Illustration by Ryan Snook

How to Cultivate Biotech

With access to money and scientific research, North Texas is a “sleeping giant” in the industry, supporters say.

When Coppell’s ZS Pharma went public last year with a $100 million stock offering, it was hailed as a milestone moment, the first IPO for a Texas biotech startup in more than a decade. In a year’s time, the stock price doubled, boosting the company’s value well above $1 billion. Investors are betting that the FDA will approve the company’s debut drug, ZS-9, designed to battle hyperkalemia and control dangerously high potassium levels. If all goes as planned, the drug will be on the market sometime next year.

But ZS Pharma, launched out of the Tech Fort Worth business incubator with funding from the state’s Emerging Technology Fund, is no longer a Texas company. Earlier this year, it quietly shifted its corporate headquarters to northern California.

ZS Pharma’s story depicts both the promise and the challenge of growing a biotech industry in North Texas. New technologies are fueling a biotech boom nationwide, with development underway on drugs targeting diseases such as cancer and Alzheimer’s. According to a recent report by EY, U.S. biotech companies raised a record $54.3 billion in capital last year and generated nearly $15 billion in profits. 

The industry, with its well-paying jobs, is concentrated in San Francisco and Boston. But North Texas, known more as the home to oil titans and major airlines, has its share. According to Kay Tieman, co-founder of BioNorthTX, a new regional nonprofit trade association dedicated to supporting and promoting the industry, there are more than 200 life science (biotech, medical device, R&D, manufacturing) companies in North Texas, and around 1,200 regional firms engaged in the industry overall. “I think we’re kind of a sleeping giant,” she says. 

Money and scientific research are critical ingredients for nurturing biotech companies, and North Texas has both. The region boasts strong academic institutions like UT Southwestern in Dallas and the UNT Health Science Center in Fort Worth, Tieman says, as well as rich investment resources from angel networks to private equity to individual wealth.

And there are some big players. At eye-care giant Alcon Labs, the region’s biggest pharma company with about 5,000 employees at its Fort Worth campus, President and Global Head Jeff George is pushing innovation. Last year, in a novel collaboration, the Novartis unit formed a venture with Google to develop a “smart” contact lens with the ability to monitor glucose levels for diabetics. Prototypes are in the early stage of development.

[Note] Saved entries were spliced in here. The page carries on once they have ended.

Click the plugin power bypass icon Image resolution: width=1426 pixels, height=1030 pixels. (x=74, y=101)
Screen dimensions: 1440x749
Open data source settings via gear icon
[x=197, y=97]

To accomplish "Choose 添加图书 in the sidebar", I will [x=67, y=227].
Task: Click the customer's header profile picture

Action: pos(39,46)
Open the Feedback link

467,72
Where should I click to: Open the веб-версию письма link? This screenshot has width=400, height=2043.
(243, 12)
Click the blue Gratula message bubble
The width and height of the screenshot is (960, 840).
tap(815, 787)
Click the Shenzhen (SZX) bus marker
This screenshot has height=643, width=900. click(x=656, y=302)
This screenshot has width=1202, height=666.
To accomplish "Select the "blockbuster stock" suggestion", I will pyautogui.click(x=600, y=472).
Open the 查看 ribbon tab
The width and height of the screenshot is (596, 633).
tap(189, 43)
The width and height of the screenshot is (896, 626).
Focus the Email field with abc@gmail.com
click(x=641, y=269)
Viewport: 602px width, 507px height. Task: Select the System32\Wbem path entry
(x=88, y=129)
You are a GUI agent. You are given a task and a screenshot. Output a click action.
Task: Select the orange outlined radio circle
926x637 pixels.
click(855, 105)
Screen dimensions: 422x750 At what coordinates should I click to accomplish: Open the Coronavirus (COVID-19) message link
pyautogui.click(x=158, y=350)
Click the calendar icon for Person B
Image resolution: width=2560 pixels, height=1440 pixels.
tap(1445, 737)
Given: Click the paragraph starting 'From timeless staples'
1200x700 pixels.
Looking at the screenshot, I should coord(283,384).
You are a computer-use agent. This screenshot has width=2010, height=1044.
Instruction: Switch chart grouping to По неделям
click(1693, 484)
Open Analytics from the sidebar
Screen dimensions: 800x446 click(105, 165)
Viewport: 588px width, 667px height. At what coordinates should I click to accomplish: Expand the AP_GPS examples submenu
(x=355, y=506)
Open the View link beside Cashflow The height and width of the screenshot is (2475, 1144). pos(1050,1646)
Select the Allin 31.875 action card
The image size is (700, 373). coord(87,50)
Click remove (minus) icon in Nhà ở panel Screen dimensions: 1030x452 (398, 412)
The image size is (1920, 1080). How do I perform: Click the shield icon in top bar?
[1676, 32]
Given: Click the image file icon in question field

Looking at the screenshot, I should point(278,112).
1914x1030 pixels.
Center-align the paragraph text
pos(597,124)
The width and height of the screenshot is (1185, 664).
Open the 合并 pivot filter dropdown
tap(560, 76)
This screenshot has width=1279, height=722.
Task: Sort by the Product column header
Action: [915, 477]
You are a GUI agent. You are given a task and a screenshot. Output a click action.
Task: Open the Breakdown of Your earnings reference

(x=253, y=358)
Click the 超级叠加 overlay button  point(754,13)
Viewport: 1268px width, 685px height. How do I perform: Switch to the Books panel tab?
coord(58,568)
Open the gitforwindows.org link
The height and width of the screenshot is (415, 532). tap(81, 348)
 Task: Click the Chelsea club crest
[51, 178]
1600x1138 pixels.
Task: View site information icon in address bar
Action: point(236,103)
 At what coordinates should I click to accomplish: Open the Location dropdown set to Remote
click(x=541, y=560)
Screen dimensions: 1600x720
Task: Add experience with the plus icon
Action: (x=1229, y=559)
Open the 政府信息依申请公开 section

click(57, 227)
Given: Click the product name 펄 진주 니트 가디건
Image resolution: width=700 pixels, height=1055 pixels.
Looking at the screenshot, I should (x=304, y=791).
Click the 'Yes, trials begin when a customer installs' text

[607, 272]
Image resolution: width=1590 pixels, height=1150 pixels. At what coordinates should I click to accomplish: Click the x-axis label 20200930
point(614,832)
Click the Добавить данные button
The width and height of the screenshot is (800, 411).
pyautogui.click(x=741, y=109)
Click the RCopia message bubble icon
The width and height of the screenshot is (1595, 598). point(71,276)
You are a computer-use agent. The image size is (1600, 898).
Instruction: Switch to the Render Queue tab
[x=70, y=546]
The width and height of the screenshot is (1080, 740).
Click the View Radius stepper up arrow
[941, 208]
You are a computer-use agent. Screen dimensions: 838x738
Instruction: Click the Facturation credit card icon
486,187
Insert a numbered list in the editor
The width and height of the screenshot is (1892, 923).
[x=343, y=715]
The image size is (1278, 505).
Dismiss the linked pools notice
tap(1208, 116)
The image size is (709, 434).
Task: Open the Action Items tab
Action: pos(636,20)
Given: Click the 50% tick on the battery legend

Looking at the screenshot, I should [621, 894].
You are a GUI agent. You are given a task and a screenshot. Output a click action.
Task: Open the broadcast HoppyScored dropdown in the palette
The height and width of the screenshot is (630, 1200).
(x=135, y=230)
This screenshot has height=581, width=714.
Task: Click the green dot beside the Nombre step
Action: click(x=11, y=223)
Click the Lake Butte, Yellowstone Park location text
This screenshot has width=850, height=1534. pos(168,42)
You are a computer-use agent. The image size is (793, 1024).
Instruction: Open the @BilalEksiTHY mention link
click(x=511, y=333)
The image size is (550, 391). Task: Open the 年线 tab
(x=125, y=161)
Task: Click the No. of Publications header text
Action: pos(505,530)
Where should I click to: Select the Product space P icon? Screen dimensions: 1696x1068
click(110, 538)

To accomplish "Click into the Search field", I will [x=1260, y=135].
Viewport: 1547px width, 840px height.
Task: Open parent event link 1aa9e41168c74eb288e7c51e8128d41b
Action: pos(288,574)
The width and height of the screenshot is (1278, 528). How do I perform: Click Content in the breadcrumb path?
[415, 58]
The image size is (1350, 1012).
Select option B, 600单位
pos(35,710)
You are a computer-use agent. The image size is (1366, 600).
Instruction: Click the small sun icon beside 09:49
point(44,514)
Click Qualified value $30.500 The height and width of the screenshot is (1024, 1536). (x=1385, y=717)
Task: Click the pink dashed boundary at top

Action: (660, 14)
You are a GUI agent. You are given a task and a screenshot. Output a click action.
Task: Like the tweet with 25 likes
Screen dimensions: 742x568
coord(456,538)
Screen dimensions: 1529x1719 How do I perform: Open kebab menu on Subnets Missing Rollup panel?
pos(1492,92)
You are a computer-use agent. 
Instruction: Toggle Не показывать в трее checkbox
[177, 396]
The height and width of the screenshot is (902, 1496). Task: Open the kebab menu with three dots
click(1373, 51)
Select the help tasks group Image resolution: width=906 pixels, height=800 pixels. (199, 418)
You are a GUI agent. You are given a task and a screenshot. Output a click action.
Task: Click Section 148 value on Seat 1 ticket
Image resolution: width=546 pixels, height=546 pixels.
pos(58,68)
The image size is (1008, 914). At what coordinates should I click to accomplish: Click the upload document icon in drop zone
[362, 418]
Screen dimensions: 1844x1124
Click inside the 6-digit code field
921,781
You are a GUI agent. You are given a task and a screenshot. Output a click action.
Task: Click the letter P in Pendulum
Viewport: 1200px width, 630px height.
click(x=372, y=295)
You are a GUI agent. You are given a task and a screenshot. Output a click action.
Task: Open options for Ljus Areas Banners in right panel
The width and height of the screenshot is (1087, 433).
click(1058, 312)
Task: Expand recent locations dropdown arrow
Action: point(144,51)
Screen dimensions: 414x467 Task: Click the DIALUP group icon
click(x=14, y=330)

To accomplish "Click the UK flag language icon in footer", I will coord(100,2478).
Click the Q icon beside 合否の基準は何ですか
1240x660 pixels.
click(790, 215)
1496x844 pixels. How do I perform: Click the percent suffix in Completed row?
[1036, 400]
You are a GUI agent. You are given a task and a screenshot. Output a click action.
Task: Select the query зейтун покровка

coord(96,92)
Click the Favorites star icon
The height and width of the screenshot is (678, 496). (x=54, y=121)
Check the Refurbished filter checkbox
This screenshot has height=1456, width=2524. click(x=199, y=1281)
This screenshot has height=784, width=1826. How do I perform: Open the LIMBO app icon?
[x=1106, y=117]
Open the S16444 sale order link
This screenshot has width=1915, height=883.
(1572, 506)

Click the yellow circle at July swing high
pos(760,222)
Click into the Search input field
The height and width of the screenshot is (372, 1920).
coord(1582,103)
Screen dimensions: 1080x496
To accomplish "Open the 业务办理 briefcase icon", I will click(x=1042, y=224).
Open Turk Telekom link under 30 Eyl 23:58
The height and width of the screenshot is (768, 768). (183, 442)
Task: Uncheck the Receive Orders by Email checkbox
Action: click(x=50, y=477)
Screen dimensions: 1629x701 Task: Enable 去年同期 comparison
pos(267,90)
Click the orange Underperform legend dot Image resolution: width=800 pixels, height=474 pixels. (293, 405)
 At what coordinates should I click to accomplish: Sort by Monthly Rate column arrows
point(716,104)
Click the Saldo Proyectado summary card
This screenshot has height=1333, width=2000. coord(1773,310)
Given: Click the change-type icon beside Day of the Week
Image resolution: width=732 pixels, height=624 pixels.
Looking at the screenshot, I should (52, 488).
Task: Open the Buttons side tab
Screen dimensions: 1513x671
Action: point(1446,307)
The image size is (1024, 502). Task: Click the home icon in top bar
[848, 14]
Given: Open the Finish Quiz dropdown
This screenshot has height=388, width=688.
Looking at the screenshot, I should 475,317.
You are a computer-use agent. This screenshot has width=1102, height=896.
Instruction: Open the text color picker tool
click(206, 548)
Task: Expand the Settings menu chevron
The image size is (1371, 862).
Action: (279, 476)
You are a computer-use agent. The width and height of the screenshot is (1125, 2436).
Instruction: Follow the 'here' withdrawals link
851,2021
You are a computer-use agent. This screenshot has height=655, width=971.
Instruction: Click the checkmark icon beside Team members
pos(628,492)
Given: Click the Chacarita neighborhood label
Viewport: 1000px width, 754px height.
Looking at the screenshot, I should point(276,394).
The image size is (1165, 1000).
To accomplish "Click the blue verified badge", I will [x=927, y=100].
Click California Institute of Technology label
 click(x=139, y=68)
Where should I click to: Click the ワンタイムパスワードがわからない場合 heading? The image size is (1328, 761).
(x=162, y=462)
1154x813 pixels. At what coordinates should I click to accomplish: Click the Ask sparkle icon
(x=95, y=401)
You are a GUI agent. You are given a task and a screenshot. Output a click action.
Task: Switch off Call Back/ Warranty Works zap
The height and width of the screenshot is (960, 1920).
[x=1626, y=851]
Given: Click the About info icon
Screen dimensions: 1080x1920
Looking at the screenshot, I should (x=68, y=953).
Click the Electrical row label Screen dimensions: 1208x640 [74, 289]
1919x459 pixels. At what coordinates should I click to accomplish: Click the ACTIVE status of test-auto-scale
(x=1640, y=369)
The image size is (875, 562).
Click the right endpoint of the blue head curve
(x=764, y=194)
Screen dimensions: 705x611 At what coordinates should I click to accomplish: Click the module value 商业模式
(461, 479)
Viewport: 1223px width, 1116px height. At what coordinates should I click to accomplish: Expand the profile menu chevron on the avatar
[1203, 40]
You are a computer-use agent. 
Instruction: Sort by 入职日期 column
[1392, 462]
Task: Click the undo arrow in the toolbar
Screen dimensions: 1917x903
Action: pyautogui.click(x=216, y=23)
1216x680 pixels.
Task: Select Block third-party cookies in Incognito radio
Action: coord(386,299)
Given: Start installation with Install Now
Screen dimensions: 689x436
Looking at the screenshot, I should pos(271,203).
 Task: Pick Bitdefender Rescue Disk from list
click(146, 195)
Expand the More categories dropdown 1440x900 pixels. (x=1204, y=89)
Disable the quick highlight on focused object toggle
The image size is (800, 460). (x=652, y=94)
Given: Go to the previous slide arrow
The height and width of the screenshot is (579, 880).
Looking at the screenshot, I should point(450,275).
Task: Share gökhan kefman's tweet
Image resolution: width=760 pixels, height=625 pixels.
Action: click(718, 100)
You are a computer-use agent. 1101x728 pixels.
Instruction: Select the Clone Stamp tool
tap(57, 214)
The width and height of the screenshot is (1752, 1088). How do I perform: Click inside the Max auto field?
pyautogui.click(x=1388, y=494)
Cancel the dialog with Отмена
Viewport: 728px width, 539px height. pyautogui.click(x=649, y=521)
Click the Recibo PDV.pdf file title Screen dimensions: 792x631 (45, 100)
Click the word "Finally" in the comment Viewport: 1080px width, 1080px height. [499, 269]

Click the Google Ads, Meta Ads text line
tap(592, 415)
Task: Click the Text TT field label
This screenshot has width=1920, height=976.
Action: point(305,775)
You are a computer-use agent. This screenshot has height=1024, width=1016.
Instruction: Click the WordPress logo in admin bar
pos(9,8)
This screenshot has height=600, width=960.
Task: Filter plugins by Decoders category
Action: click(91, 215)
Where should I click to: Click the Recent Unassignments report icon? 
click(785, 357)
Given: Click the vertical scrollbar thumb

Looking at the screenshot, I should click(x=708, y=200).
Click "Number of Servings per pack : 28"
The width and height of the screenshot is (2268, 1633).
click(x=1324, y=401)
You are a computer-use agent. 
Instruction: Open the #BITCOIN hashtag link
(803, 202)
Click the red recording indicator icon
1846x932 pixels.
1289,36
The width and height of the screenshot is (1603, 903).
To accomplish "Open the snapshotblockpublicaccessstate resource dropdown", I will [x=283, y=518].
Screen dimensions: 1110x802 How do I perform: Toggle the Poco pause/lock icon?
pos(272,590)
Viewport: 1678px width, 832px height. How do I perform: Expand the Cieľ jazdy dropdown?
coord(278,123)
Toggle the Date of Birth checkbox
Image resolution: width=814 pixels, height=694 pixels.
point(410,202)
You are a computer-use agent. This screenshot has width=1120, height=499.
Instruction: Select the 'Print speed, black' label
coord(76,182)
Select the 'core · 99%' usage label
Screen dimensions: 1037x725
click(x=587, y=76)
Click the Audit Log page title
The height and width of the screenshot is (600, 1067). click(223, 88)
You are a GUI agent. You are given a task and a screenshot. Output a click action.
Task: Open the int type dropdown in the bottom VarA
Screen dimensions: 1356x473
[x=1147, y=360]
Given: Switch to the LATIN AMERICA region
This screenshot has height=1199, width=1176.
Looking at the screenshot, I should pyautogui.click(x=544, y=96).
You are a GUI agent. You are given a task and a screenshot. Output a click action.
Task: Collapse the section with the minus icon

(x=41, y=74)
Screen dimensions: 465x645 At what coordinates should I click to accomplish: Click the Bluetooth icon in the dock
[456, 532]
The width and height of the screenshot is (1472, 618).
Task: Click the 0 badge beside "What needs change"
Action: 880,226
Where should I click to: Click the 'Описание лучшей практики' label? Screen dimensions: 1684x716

A mix of money, science, and connections helped make ZS Pharma a major success story. Co-founders Al Guillem and Jeff Keyser previously worked in Fort Worth for Adams Laboratories, the maker of Mucinex. They were lured back from Indiana to launch ZS Pharma by one of their old competitors—Darlene Boudreaux, former head of generic drugmaker PharmaFab who’s now executive director at Tech Fort Worth. “I’m not sure how much love there was between us at the time, but we knew she was now at an incubator and it was good to have a pharma executive we could work with,” Guillem recalled during a speech in Fort Worth. 

Through Tech Fort Worth, ZS Pharma gained access to labs at UNTHSC, where initial animal studies were done. Boudreaux’s staff helped land the state grant, which laid the groundwork for more studies and the eventual IPO.

So why the move to Redwood City, California? Once again, connections.

Robert Alexander, the company’s CEO, says it was a “purely pragmatic decision.” A former executive with Alta Partners, a venture capital firm that invested in ZS Pharma, he joined the company in 2013 and started building the executive team. As he tapped into his broad network of contacts in San Francisco, he decided to set up shop out there.

“So many of these companies are in the Bay Area,” he said in a telephone interview. “There are more people to choose from.” 

Coppell remains the best place for the manufacturing operation, however. ZS Pharma has about 80 employees in Coppell under Guillem’s direction, and the workforce will likely grow to 125 within 18 to 24 months. 

“That type of facility is much more economical to build in the Dallas-Fort Worth area,” Alexander says, citing lower costs and its proximity to DFW International Airport.

So even without the headquarters, ZS Pharma remains a big positive in North Texas. And this is how you build a biotech industry—one company at a time.